● **SUPPLIED PASSAGE**
○ ○ ○ ○ ○

American Surveyor, Engineer and commissioner

Peter G. Van Alst (28 May 1828 – 15 October 1900) was a prominent American surveyor and civic leader recognized for his significant contributions to the development of western Queens, New York, particularly in Long Island City and Astoria.

== Early life and background ==
Peter G. Van Alst was born on May 28, 1828, in Dutch Kills, Queens, into a well-known Dutch farming family that had settled in the area in the early 1700s. He received his education at the District School and the Astoria Institute, later apprenticing as a surveyor before establishing his own practice.

== Career ==
Van Alst became a key figure in the urban development of Long Island City. Van Alst apprenticed as a surveyor before working independently until 1872, when he was appointed by the city legislature as a commissioner.

=== Apprenticeship ===
Van Alst began studying and practicing surveying in 1845 under H.F. Betts. of Williamsburg. Upon Betts's death, around 1853, he acquired Betts's office and equipment. He briefly partnered with I.V. Mestole before continuing his business independently

=== Surveyor ===
while serving as city surveyor, he created the first official cadastral map of Long Island City. This map detailed property boundaries, block and lot numbers, landowners' names, canals, and railroads, documenting the city's layout during a period of rapid growth. The map is preserved in the Brooklyn Historical Society's digital collections and remains a foundational document for the area's history.

He was referenced as a surveyor in legal documents, such as an 1872 Brooklyn County Supreme Court case involving land in Kings County, where his 1863 survey of Belleplain was cited as an authoritative source for property boundaries.

○ ○ ○ ○ ○

● **Source records**
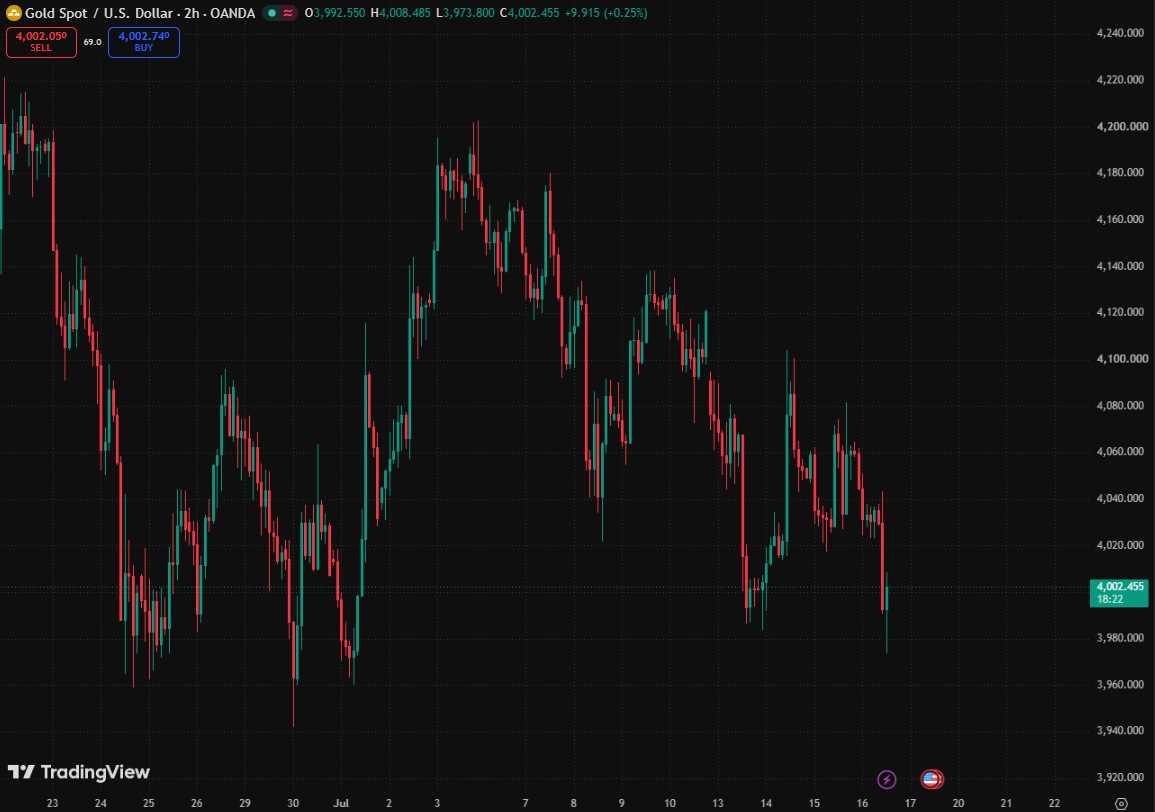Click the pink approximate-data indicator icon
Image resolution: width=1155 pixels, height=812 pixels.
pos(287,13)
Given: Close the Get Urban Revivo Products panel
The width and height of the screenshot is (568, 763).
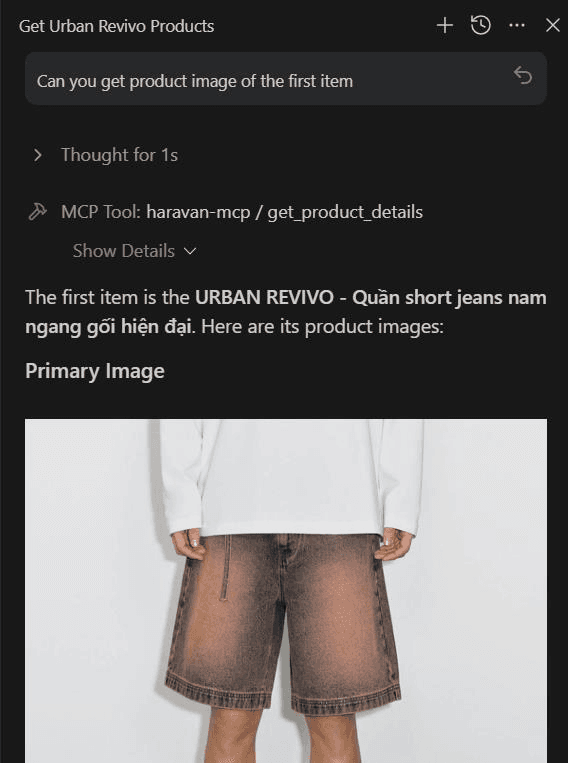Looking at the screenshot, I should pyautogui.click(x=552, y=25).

○ ○ ○ ○ ○

● **TO DO**
1. In the article on Peter G. Van Alst, who did he study surveying under starting in 1845?
2. Write the next part of the Peter G. Van Alst article, starting after its last sentence.

● **RESPONSES BY ITEM NUMBER**
1. H.F. Betts of Williamsburg.

2.
=== Commissioner ===
In 1874, Van Alst was appointed by the city legislature as a commissioner, overseeing the construction and surveying of roads in Long Island City. Two years later, he and three other citizens formed the First Ward Improvement Commission, tasked with major public works projects, including raising the grade of Jackson Avenue and overseeing sewer construction. Van Alst's maps were critical for organizing street lines, grades, sewage systems, exact surveying of the Long Island Rail Road line and profoundly influencing the city's development.

==Public service and community involvement==

Van Alst was active in civic life. He spoke at political events, such as a major, 1880, presidential campaign meeting for the Hancock and English Club, in Long Island City's Third Ward., where he addressed local residents alongside other prominent figures

He also played a key role as a commissioner overseeing public contracts for infrastructure improvements, such as sewer and street construction in Long Island City's First Ward

Van Alst was repeatedly appointed by the Legislature as a commissioner to oversee and supervise the construction of major highways in Long Island City, often serving as chairman. He produced important surveys and maps detailing street lines, grades, sewerage, and ward assessments. In 1893, he became a commissioner for the improvement of Vernon and Jackson avenues and the Boulevard. By January 1896, he was appointed general engineer by the Improvement Company, a position he continued to hold.

== Selected works and recognition ==

- Map of Long Island City (late 1860s): The first official cadastral map of the city, preserved by the Brooklyn Historical Society.
- Map of property in the Second Ward of Long Island City, Queens County, NY.
- Survey of Belleplain (1863): Referenced in legal proceedings as an authoritative land survey.

== Legacy ==
Peter Van Alst's lasting impact on the community has been memorialized by naming several landmarks and public institutions after him.

- Van Alst Avenue (now 21st Street) in Astoria, NY.
- The 21st Street - Van Alst station on the IND train line at the intersection of 21st Street and Jackson ave in Hunter's Point, NY.
- P.S. 171 Peter G. Van Alst, a public elementary school in Astoria, NY.
- Van Alst Playground in Astoria, NY.

== Personal life and death==
On July 4, 1867, Van Alst married Eliza Johnson. They had three children. He died on October 15, 1900.